The European Commission has passed a new set of rules for the repair of electronics. In addition to the fact that manufacturers must include smartphones and tablets in the list of devices that require maintenance, other changes in European legislation are pending. In particular, the deadlines for mandatory post-guarantee repairs can now be up to 10 years.
Projects must be approved by the European Parliament and EU Member States before the initiative can be turned into law. If the law is passed, repair rules will change significantly across much of Europe. In particular, companies selling goods in the EU must provide free repairs during the legal warranty period and replace non-faulty electronics unless it would be cheaper for authorized services to replace them entirely.
In addition, repairs must be carried out outside the statutory warranty period.
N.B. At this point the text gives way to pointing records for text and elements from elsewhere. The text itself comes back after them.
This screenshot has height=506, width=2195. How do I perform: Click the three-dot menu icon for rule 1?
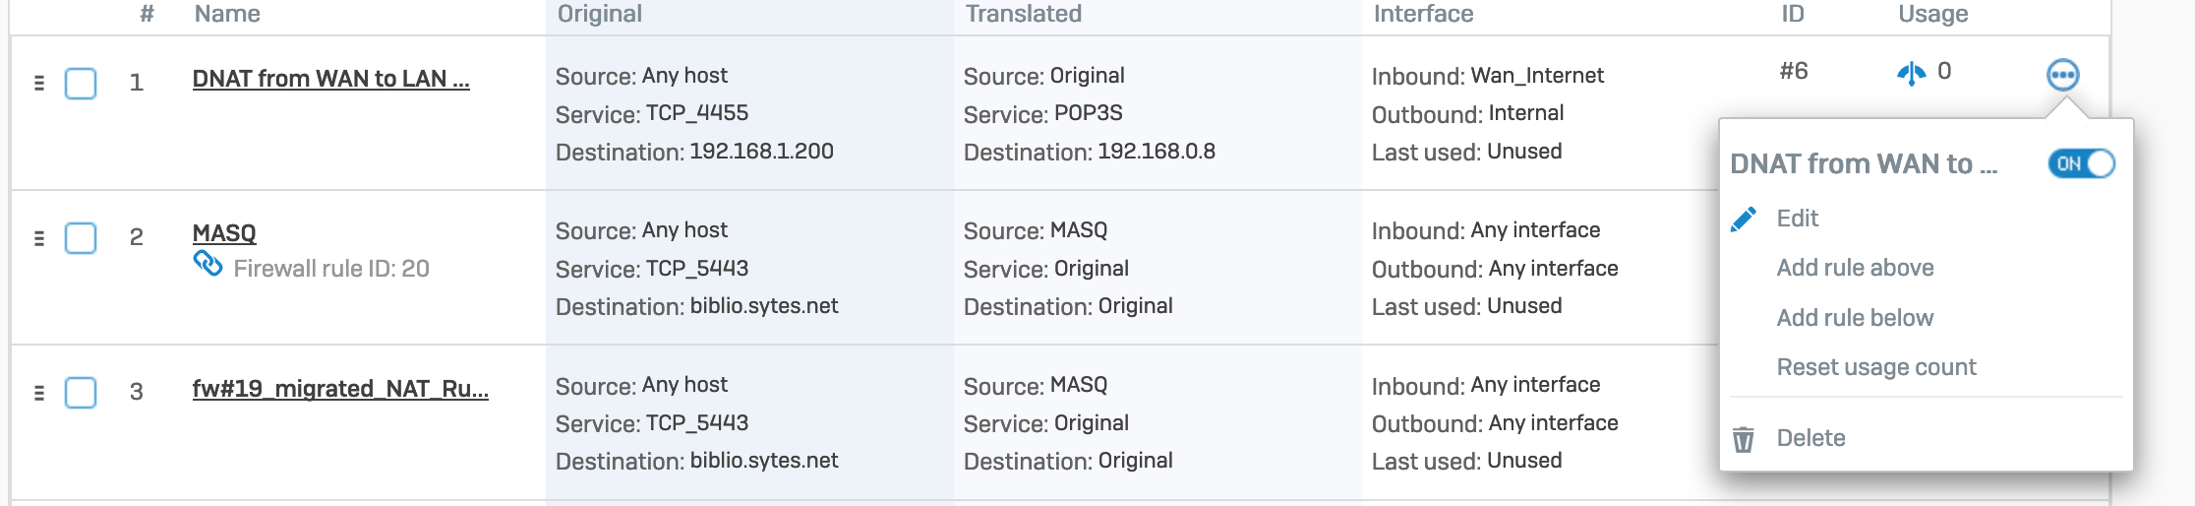[2062, 75]
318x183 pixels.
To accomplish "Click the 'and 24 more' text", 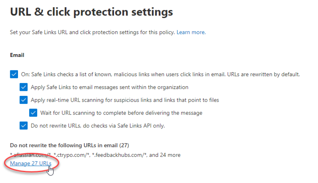I will pos(165,155).
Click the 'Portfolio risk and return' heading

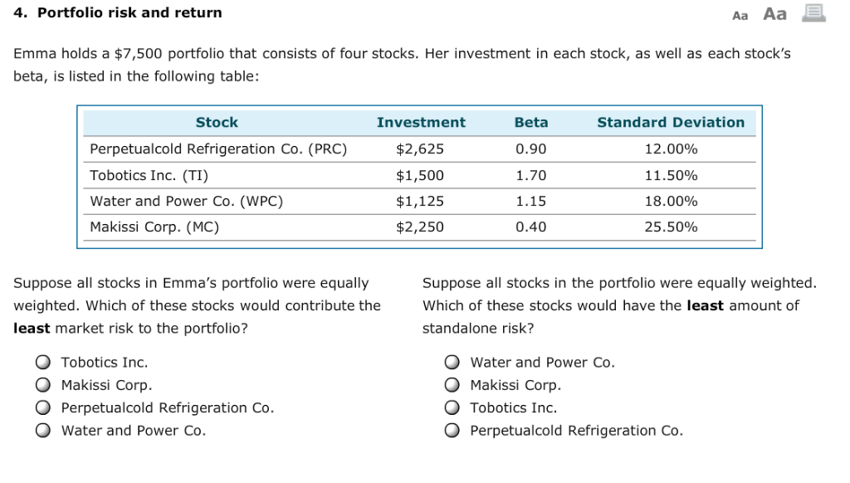point(129,12)
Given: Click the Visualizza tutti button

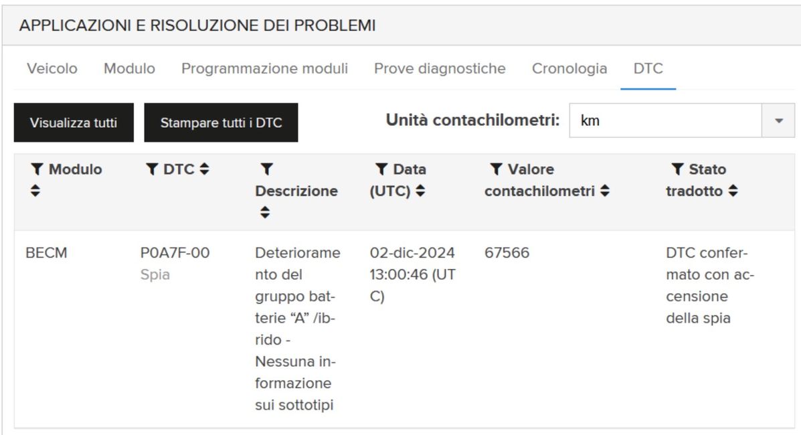Looking at the screenshot, I should click(x=74, y=122).
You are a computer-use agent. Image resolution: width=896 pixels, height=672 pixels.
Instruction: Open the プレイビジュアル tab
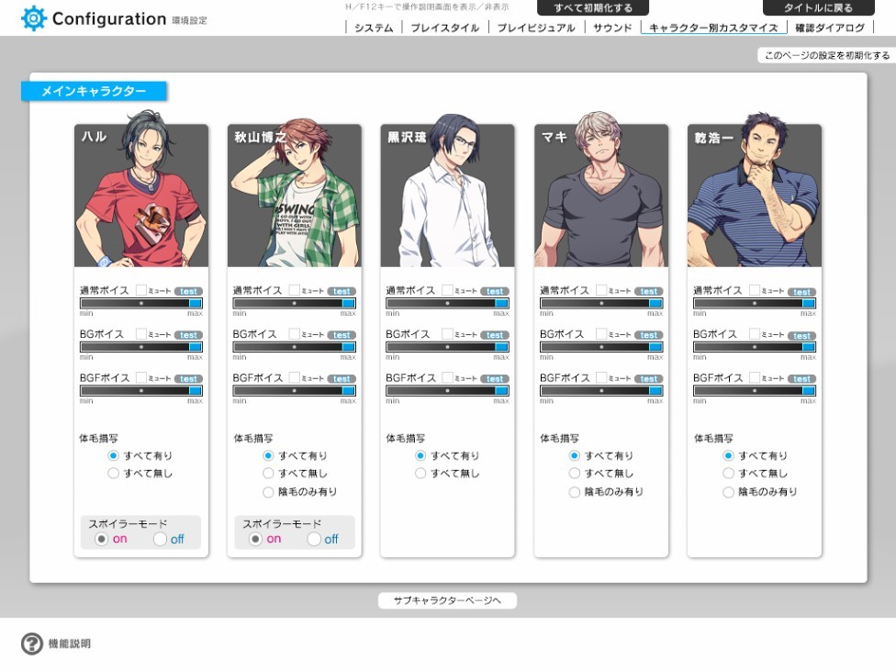pyautogui.click(x=536, y=28)
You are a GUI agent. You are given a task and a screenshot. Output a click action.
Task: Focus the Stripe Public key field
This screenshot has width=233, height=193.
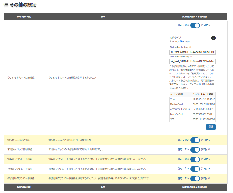[192, 52]
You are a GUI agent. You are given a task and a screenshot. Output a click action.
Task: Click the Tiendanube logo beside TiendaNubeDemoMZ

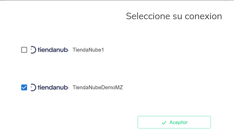click(x=49, y=88)
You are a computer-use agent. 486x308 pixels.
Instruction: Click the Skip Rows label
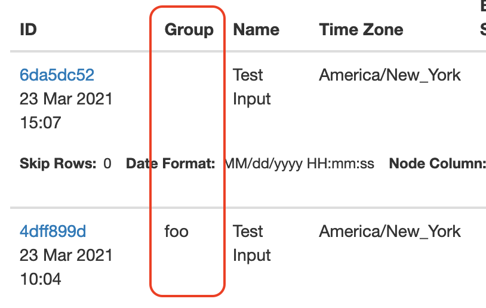pos(58,164)
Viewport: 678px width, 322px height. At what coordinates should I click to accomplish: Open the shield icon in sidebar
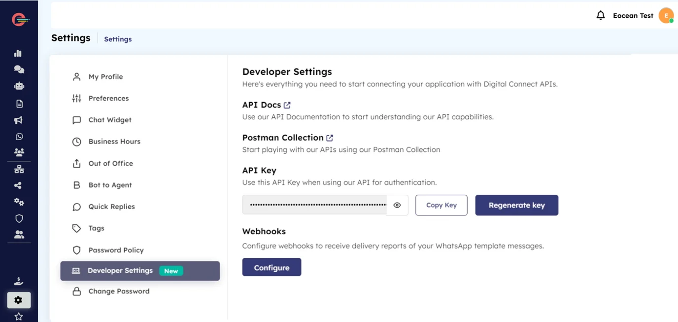(19, 218)
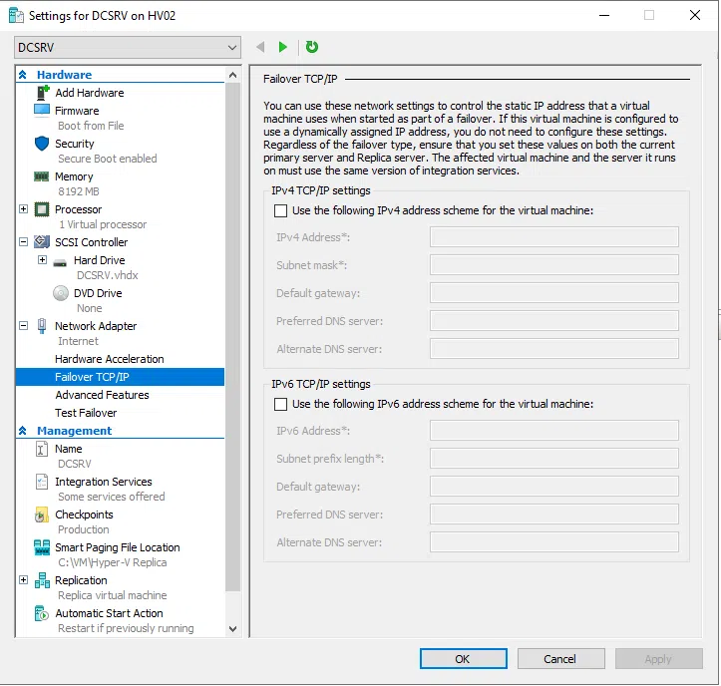
Task: Select Advanced Features under Network Adapter
Action: pos(102,395)
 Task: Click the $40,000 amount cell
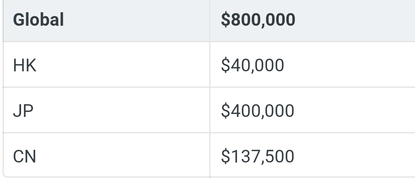[x=313, y=65]
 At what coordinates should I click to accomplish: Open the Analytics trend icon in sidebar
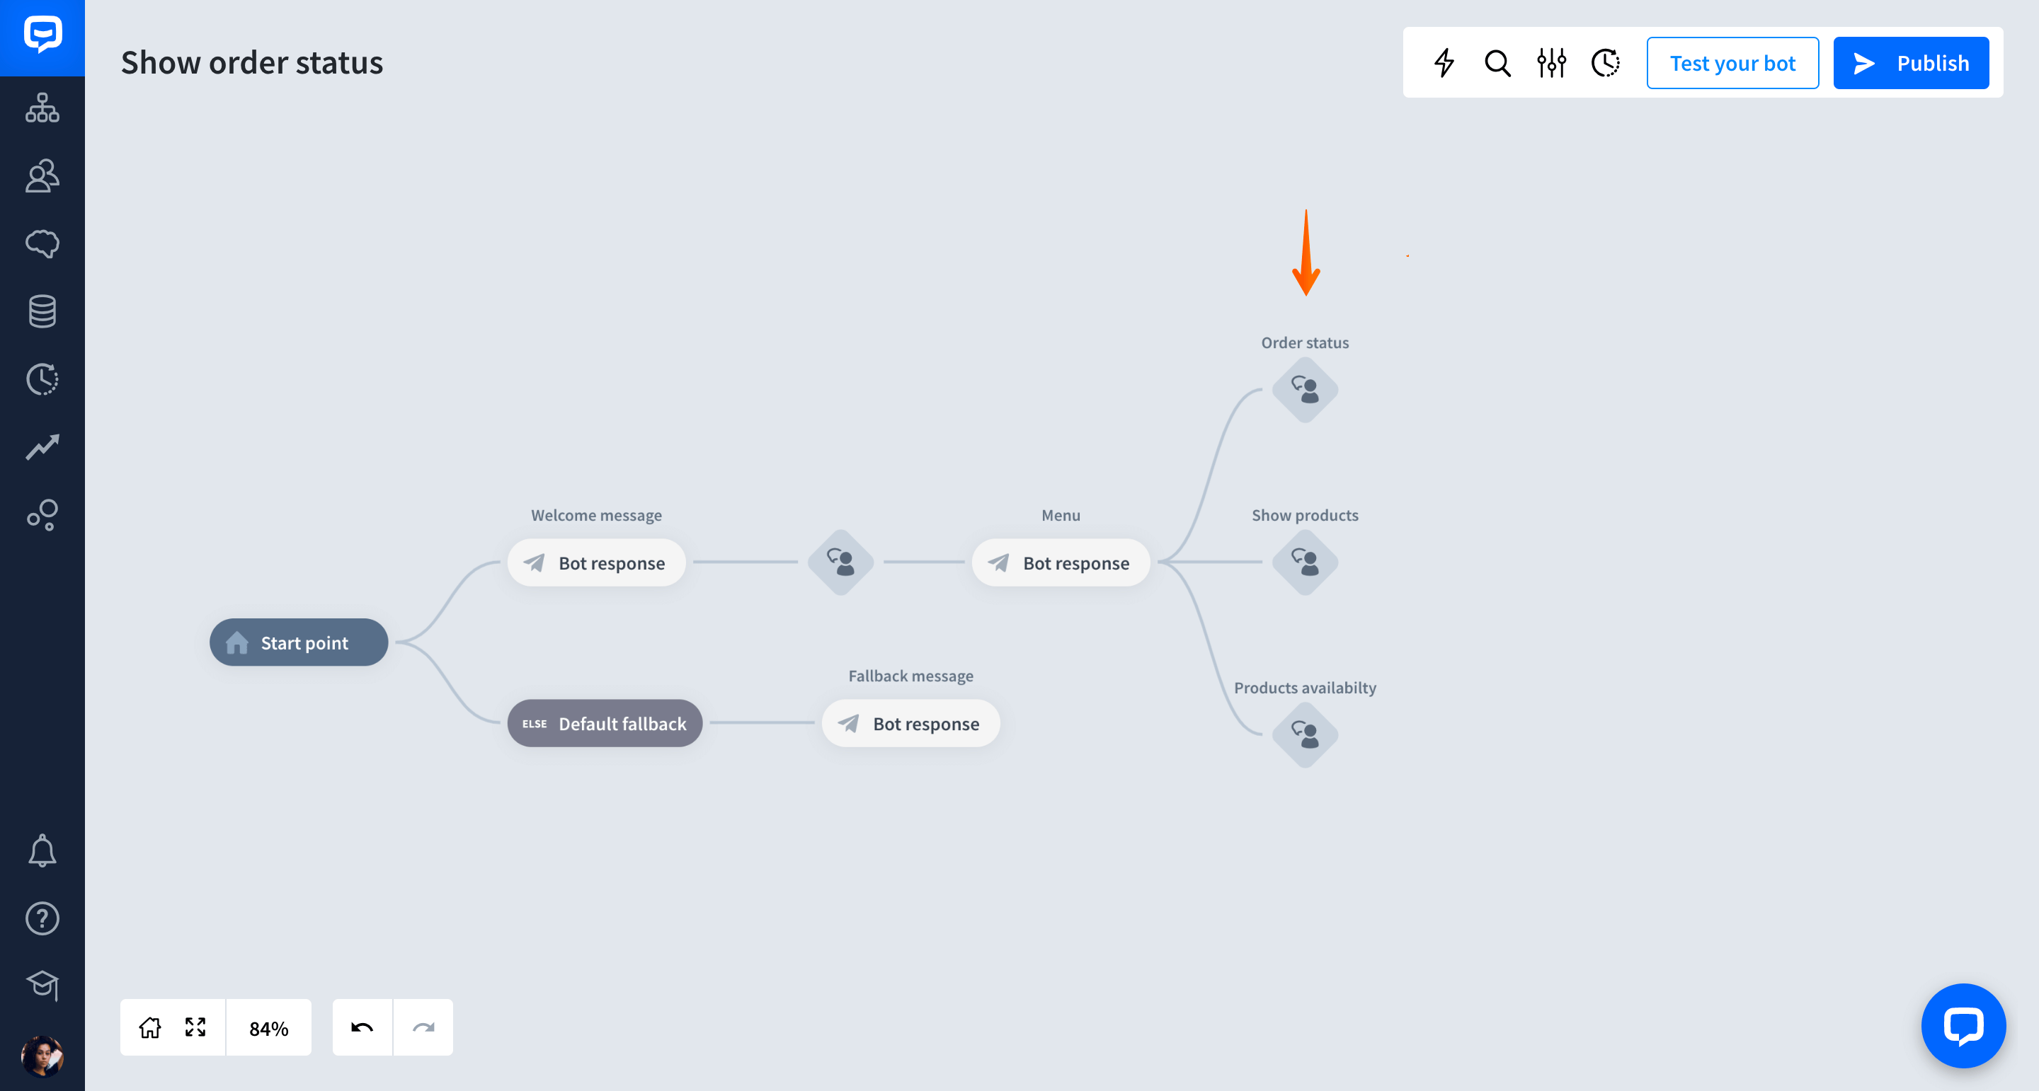point(42,447)
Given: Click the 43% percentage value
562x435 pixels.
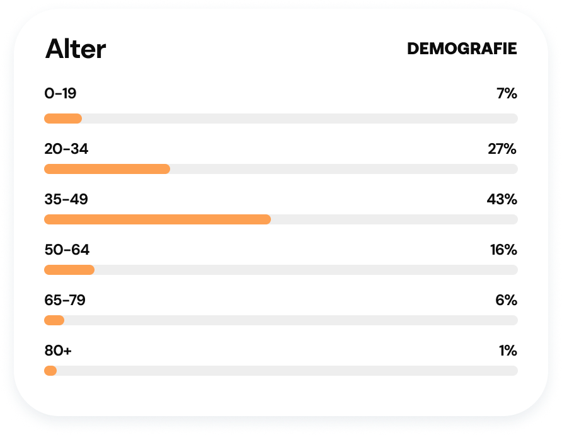Looking at the screenshot, I should [x=502, y=199].
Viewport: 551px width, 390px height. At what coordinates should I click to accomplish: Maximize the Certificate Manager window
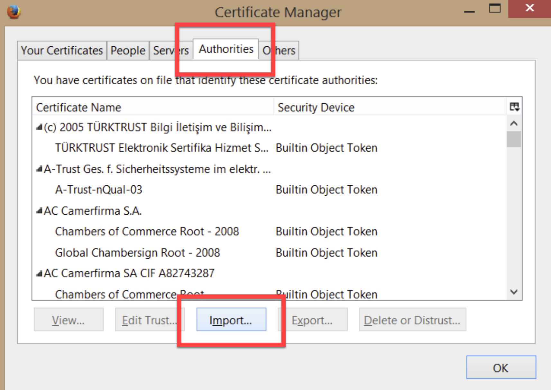(494, 8)
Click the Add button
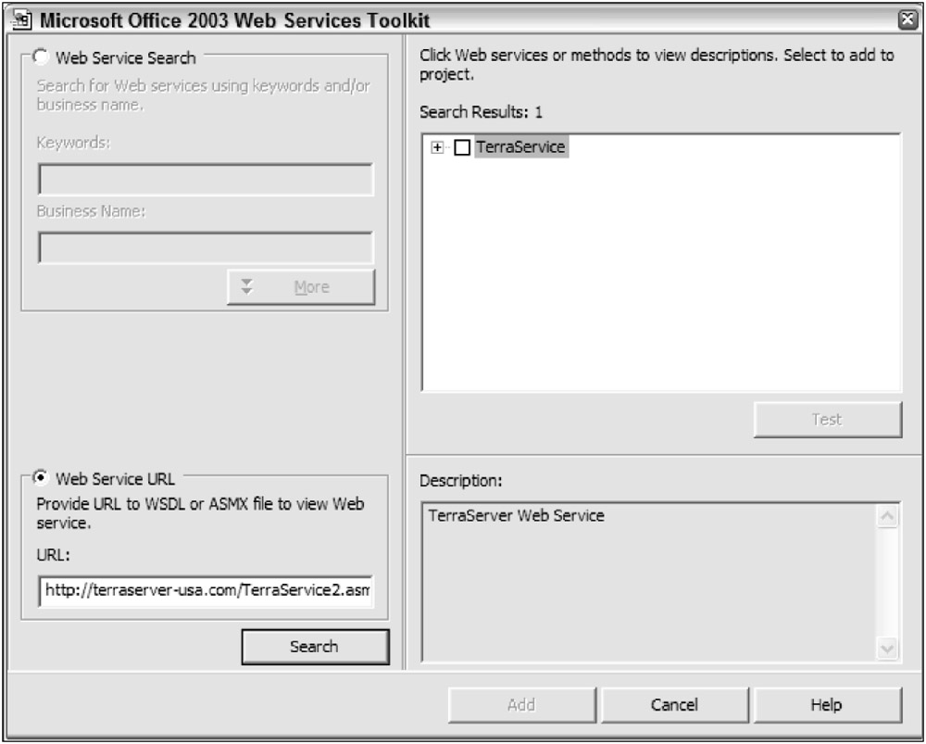 coord(521,705)
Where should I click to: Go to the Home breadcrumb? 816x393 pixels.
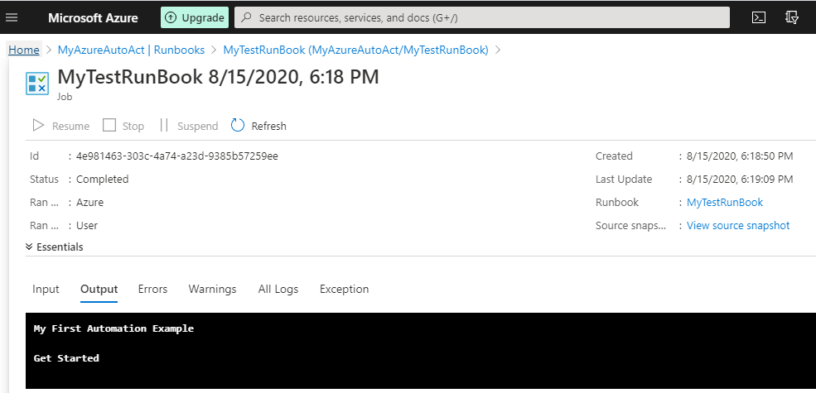pyautogui.click(x=24, y=50)
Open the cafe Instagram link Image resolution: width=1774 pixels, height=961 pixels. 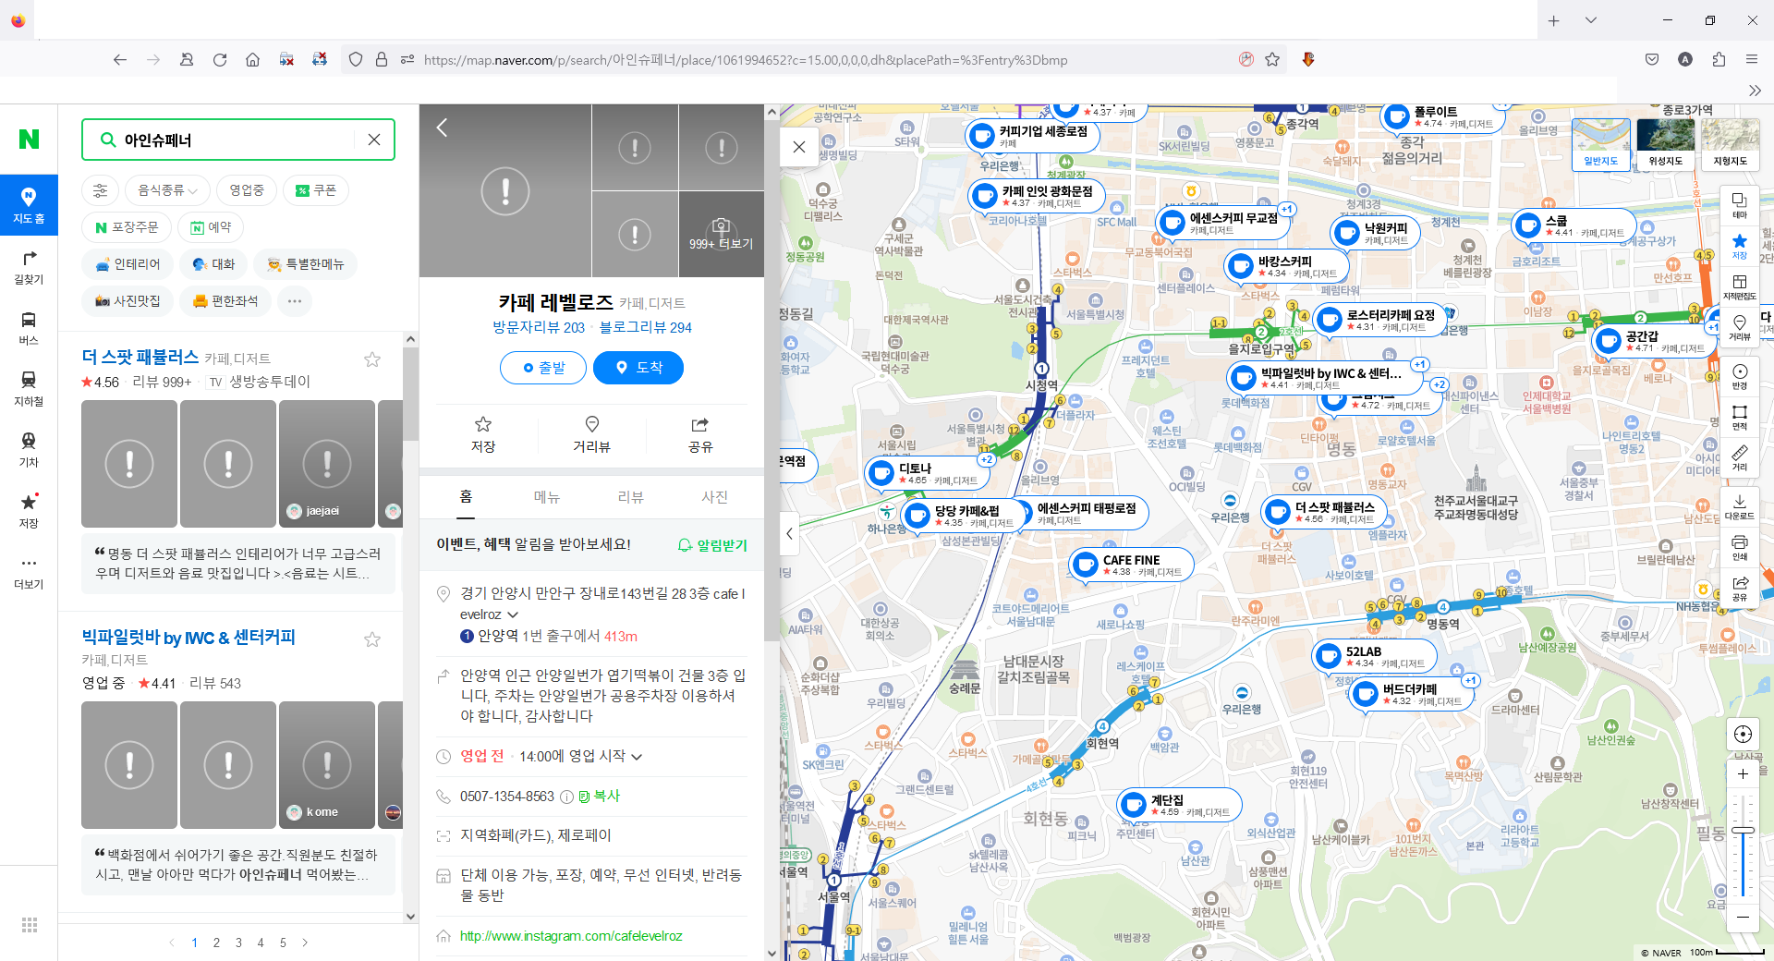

The European Commission believes this will help make repairs more attractive than replacing products without regard for environmental damage. Under the new rules, companies that manufacture goods for the EU and are required to ensure the repairability of household appliances, commercial computing devices and soon smartphones and tablets must repair these products within 5-10 years of their purchase, if required by buyers and repair possible in principle.
Manufacturers must also inform their customers which products in their product lines are eligible for repair. The new rules also include the creation of an online repair search platform for European consumers and the introduction of a standard for finding the best repairers.
As a consequence, the EU wants to move away from a consumption model where electronics are bought, used and then simply thrown away – especially since the EU wants to become “carbon neutral” by 2050. Against this background, several laws have already been passed against the so-called “green camouflage”, with which you can make statements about the environmental compatibility of products without proof. For example, any claim that laptops are made from recycled plastic must be backed by expert scientific evidence.
However, advocates of the “right to repair” believe that the new rules are not up to date – EU authorities are focused on improving maintainability but doing nothing to ensure repairs are available and not reaching out to manufacturers one whose policies make repairs significantly more difficult. As such, components can still be prohibitively expensive and their availability to the average user may be limited.
According to activists, universal rules are needed to ensure access to the repair market for independent actors and access to components for all, as well as the provision of repair guides and access to diagnostic tools. In addition, it is necessary to further expand the list of devices for which the maintainability must be guaranteed by the manufacturer.